BEGIN

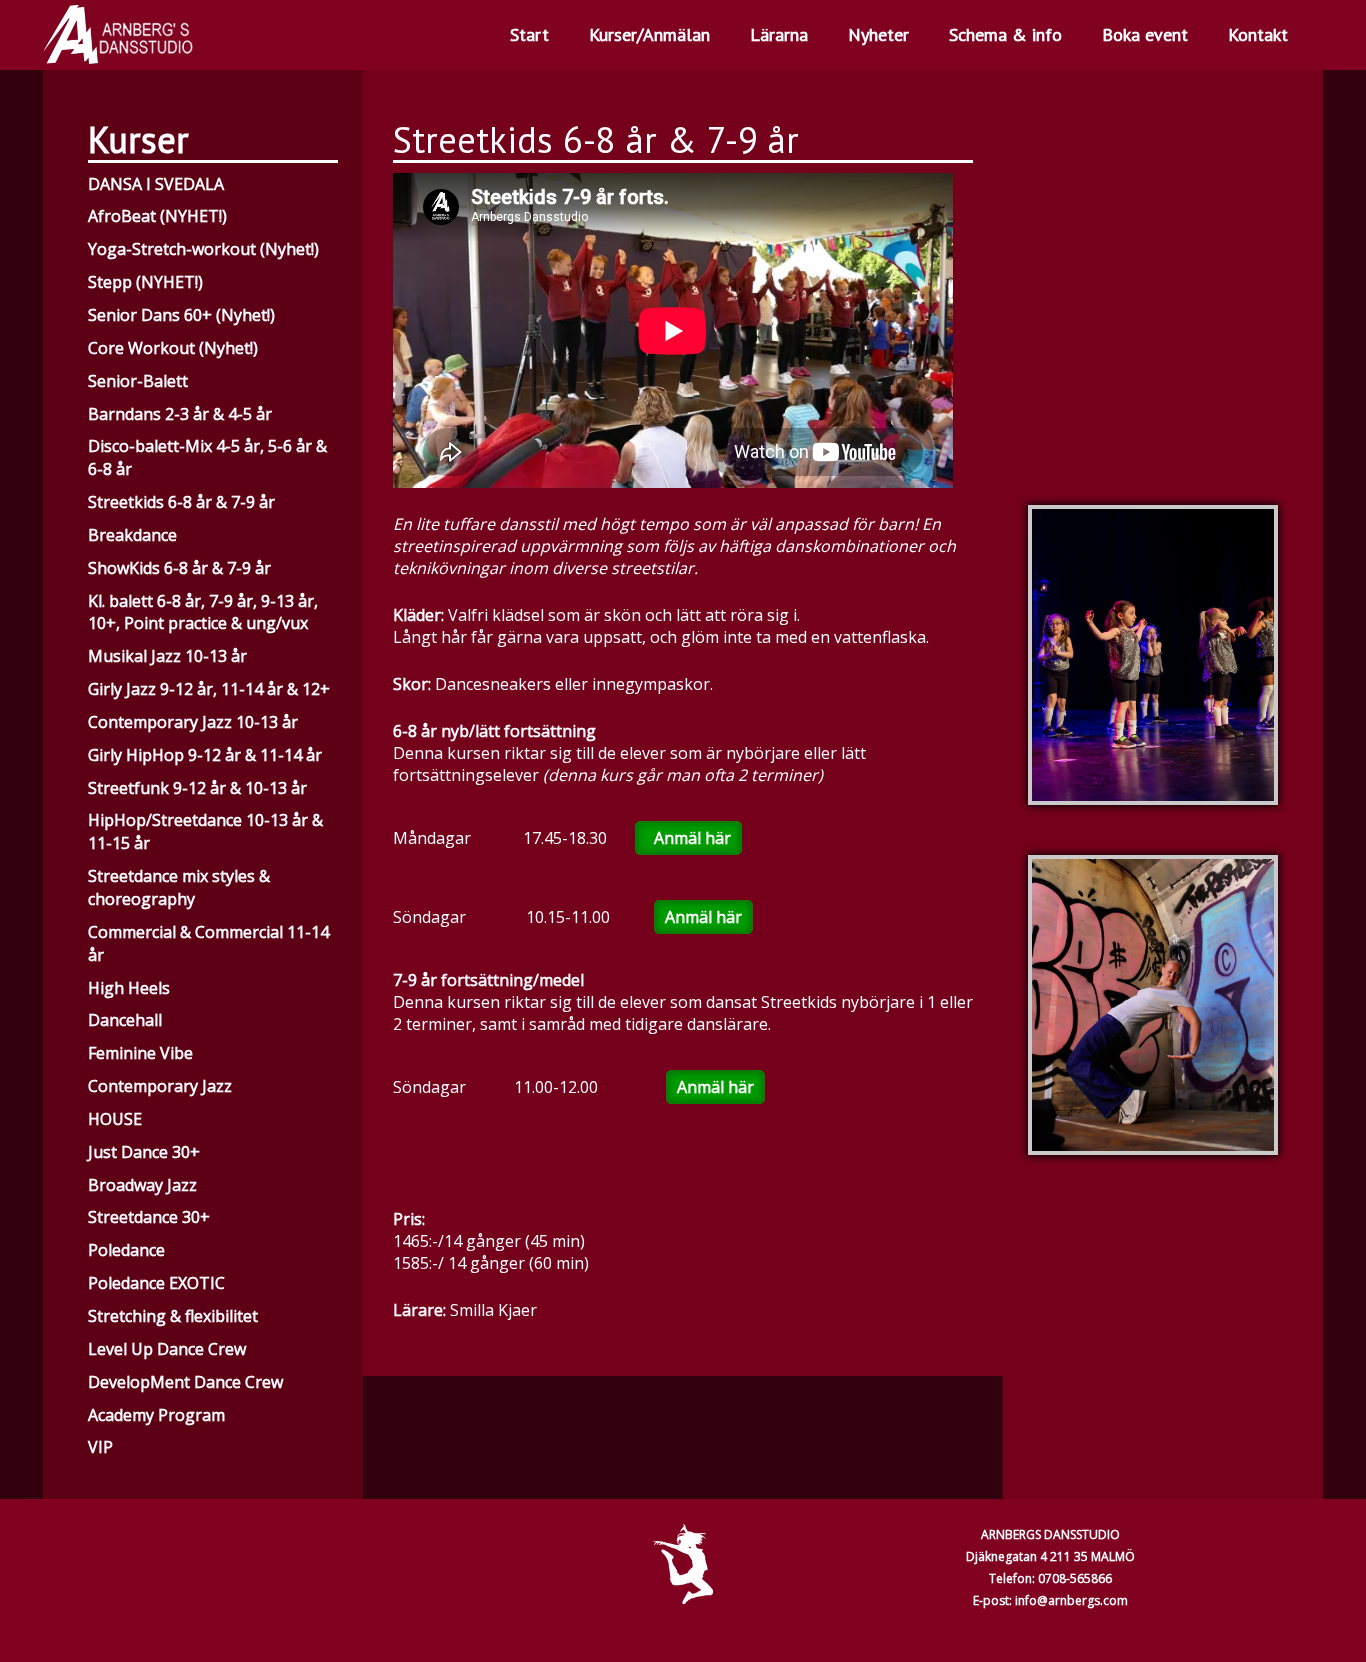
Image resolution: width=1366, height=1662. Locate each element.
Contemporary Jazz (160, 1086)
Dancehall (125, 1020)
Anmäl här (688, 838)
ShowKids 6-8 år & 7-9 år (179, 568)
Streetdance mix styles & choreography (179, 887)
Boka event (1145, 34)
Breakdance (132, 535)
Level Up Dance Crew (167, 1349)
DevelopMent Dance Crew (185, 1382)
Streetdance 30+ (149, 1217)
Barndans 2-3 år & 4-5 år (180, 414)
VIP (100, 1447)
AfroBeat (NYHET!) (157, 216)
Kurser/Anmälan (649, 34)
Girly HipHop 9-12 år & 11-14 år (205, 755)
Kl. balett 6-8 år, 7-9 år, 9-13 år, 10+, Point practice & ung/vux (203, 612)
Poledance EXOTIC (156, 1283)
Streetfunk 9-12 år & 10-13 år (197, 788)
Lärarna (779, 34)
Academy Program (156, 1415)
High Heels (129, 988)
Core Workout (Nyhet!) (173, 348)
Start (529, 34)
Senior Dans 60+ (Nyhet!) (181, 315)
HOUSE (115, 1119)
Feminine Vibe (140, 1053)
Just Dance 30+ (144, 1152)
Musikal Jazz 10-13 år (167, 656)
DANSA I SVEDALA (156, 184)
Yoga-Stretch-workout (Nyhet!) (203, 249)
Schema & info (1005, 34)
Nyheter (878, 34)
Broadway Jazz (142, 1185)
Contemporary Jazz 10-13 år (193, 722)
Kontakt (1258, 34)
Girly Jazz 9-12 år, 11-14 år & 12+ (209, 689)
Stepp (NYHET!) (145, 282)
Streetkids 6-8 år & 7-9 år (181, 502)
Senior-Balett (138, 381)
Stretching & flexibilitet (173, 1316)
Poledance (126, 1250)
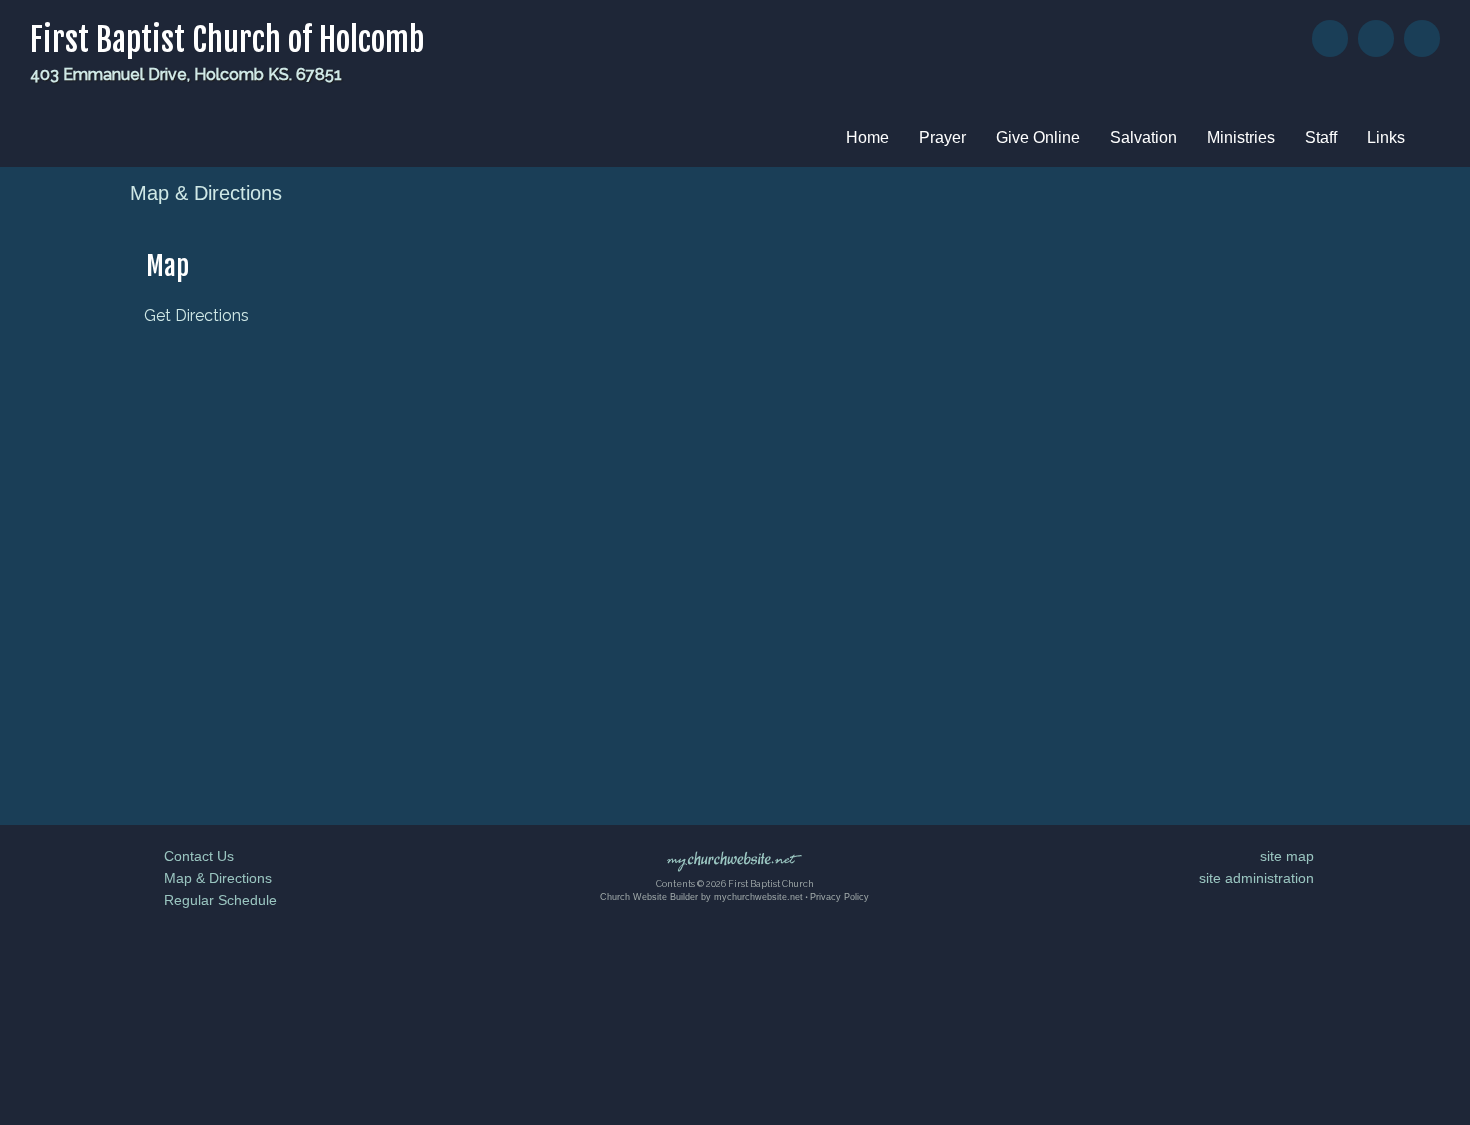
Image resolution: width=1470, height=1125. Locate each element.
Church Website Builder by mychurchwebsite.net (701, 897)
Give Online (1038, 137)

END

* _To do_
What is the number of lines in the records that contain "each"? State that number alone.

* _Solution for this task_
2